La légende ci-dessus est encore rapportée avec une légère variante.

La raba était autrefois le lieu de passage des pèlerins venant du Maroc, du Touat, du Gourara pour se rendre à la Mecque. Le nègre Salah aurait été abandonné à la source par des pèlerins. Près de la source était alors campée une targuia du nom de Kella bent (fille) Tine Hinane ; Salah se serait installé et aurait creusé la foggara el Malah…le jardin créé, les Touareg en revendiquèrent la propriété en tant que maîtres du pays ; il en résulta des conflits. Les Touareg venaient annuellement piller les cultures : ils prirent enfin l’engagement de cesser leurs déprédations, moyennant le paiement d’une refara de deux charges de dattes.

 

 

 

 

 

 


Version G. (Gast 1969)

 

 

En fin de 1969, à In Salah, M.Gast put prendre connaissance d’un manuscrit ancien qui bien que concernant principalement la création d’In Salah mentionnait également le personnage de Tine Hinane. Nous reproduisons ci-dessous la traduction du passage de ce texte où il est fait référence à l’ancêtre présumée des Kel-Ahaggar.

 

 

 

 

1478366166-151109073810671410 dans Croyances & Légendes

Le Manuscrite 

N.B: Pour afficher la photo en taille réelle: Clic droit sur la photo >> Ouvrir l’image dans un nouvel onglet.

 

 

 

 

 

«  Au nom de Dieu, clément et miséricordieux

Que ceux qui font partie de la communauté des Musulmans et prendront connaissance (de ce document) sachent :

Sache Monseigneur que le Sayyid al Hadj Muhammad el Salih et le Sayyid Mubarek al-‘Anbari en l’an 981 vinrent à Al-Majrat avant quiconque en l’an 891 (barré dans le texte) alors qu’ils se rendaient à la mekke vénérée. Ils vinrent ici et y passèrent une durée de 4 jours. Ils se rendirent à Tit et retournèrent vers l’ouest, à Marrakech ; et en 1020 Tihninan fille du Sayyid Malek vient (ici caractères tifinar qui signifient : ) Tine Hinane ben Sid Malek et de Nema oulet Sidi Malek.

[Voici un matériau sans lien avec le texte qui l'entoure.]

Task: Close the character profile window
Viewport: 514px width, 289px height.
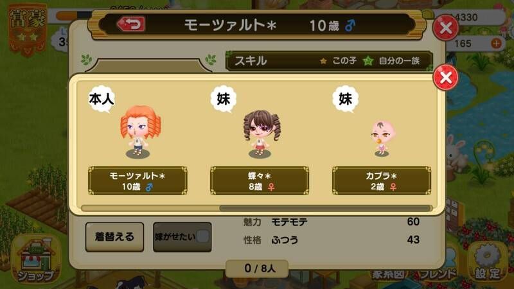Action: click(445, 28)
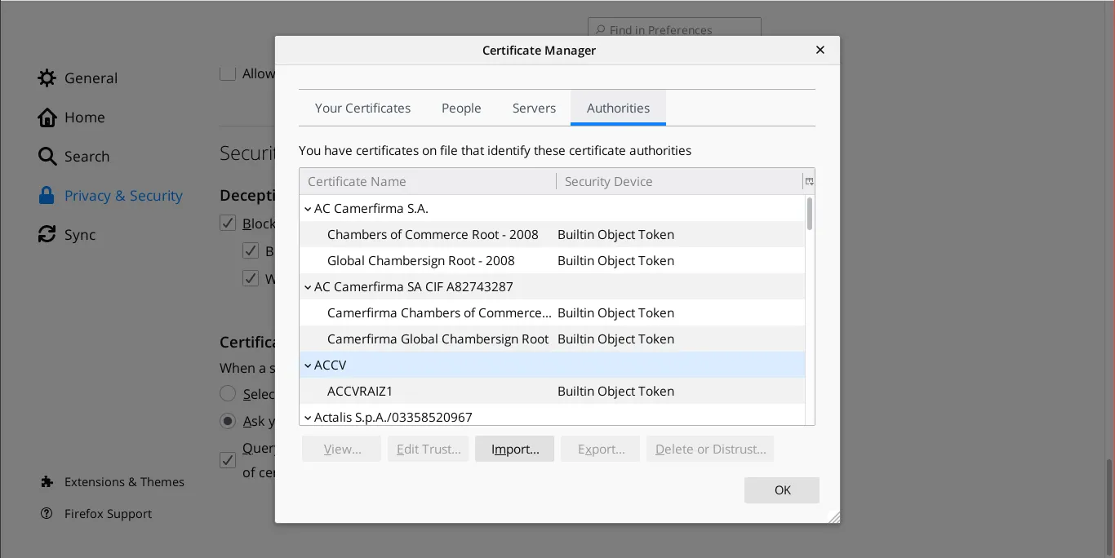Select the Search magnifier icon in sidebar
The height and width of the screenshot is (558, 1115).
coord(47,156)
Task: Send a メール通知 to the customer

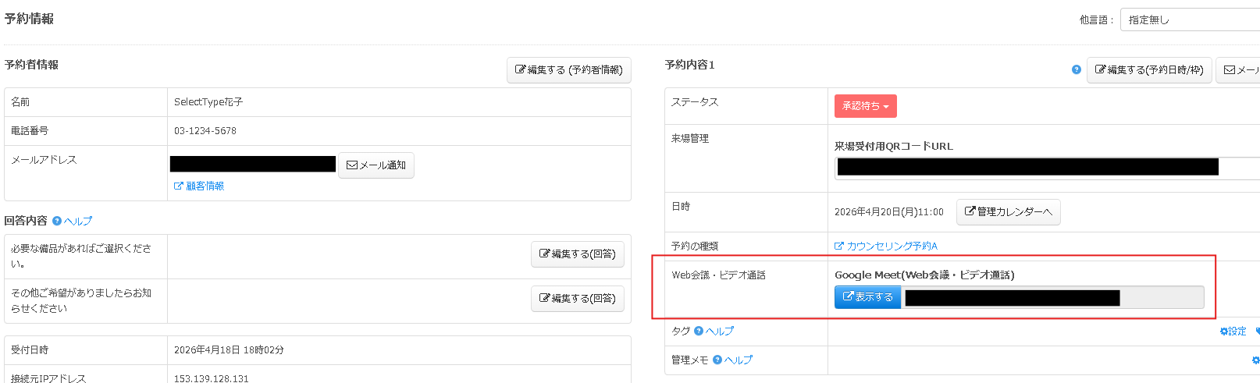Action: (376, 165)
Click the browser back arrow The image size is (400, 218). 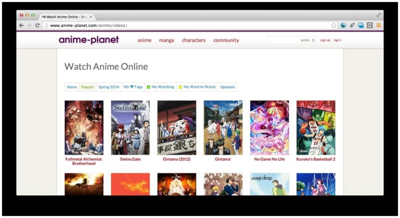pos(21,25)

En 1030 vient le Hadj Abu-l-qasim fils du chef de la caravane (du pèlerinage) accompagné de Salih son esclave qui tomba en ce lieu.

Le Sayd le laissa chez le Sayyid al Hadj Muhammed al Salih. Il creuse pour lui une source à al-Majrat, c’est l’esclave Salih qui creusa la source et on l’appela ‘Ayn Salih’ (la source de Salih) ».

 

 

 

 

La date de la création d’In Salah à partir du puits creusé par Salah pourrait-être plausible ; 1030 de l’Hégire, c’est 1621 de l’ère chrétienne. Quant à la date du passage de Tine Hinane à In Salah, elle apparaît comme singulièrement aberrante : 1020 de l’Hégire, c’est 1611 de l’ère chrétienne. Or, une datation obtenue à l’Institut d’Etudes Nucléaires d’Alger en 1967, à fourni sur un échantillon de bois du lit de Tine Hinane : 1480 ± 130 B. P., soit 470 après J.C.

Par ailleurs, nous remarquons qu’Ibn Khaldoun dans l’Histoire des Berbères rapportant l’opinion des généalogistes Arabes et Berbères, dit que les Hooura (c’est-à-dire les Ahaggar) sont appelés « enfants de Tiski ». Cette dernière est surnommée Tiski la boiteuse. La Tiski d’Ibn Khaldoun est donc au moins antérieure au 14e siècle.